There are often things I see that I really, really want, and even though I know I don’t need whatever it is that’s catching my eye sometimes my judgment lapses, and I just cave to the temptation.
The impulse to buy these things can be really powerful sometimes, and making small purchases can add up to several hundred dollars or thousands of dollars a year if you’re not careful– and if you’re anything like me you probably won’t even use the impulse buy a few weeks after you make the purchase.

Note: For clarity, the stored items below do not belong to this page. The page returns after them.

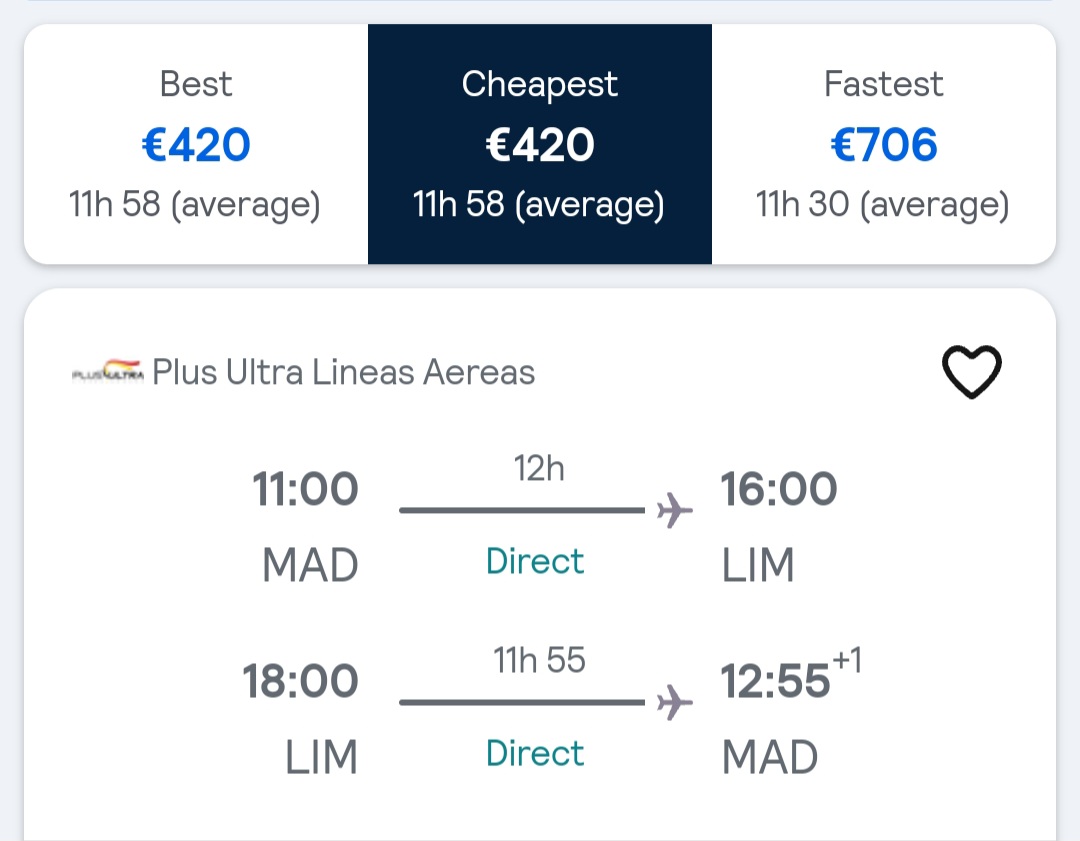Select the Best sorting tab

(196, 144)
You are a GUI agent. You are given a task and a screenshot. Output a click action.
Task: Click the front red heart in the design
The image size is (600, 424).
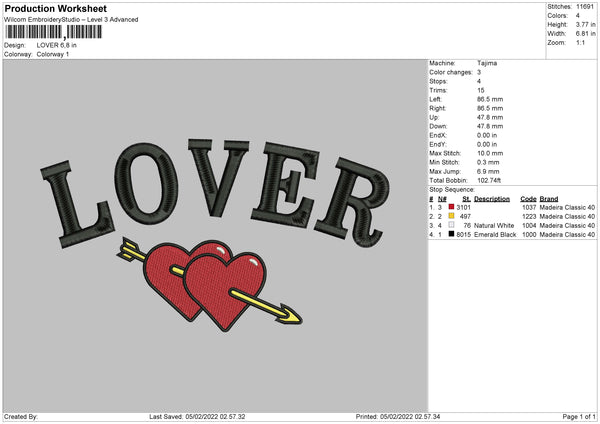[223, 290]
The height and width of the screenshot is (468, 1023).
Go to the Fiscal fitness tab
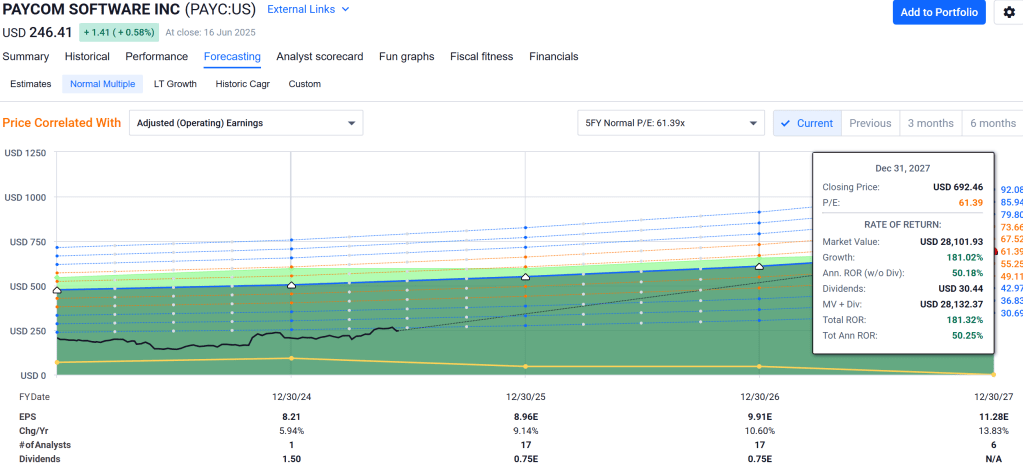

Here are a few ways to avoid buying everything you (think) want…
Stay Away from Temptation
If you find yourself browsing online shopping sites, aimlessly walking through the mall, or your favorite department store when you’re bored there is a good chance you’re going to buy something you don’t really need. Only go to a store or visit online retailers when you are armed with a list of items you actually need to purchase, and never just for research or to pass the time.
Use Cash Only
There are benefits to using credit cards but if you find yourself buying things you don’t need on impulse, you may find switching to a cash-only is a good way to keep your spending in check. If you don’t have the cash available – you can’t buy it. Buying things with cash has an immediate impact on your personal finances where buying on credit lets you delay concern until the statement comes. Plus, nothing feels more real than handing over that real-live money. It’s so easy to separate yourself from (what can feel like) abstract money on the card.
If there is something you absolutely feel you must have, delay the purchase for at least 24 to 48 hours. I like to call this “Putting a pause between you and the purchase”. While you are waiting, take a close look at your finances and current debts, read quality personal finance blogs and articles that support your values. There’s a good chance that after your waiting period has passed you will no longer feel the strong impulse to buy the item. The Should I Buy It Take-A-Long Card is also a super helpful tool to use.
What techniques are you using to avoid overspending? If you’ve found something that works I’d love to hear what it is!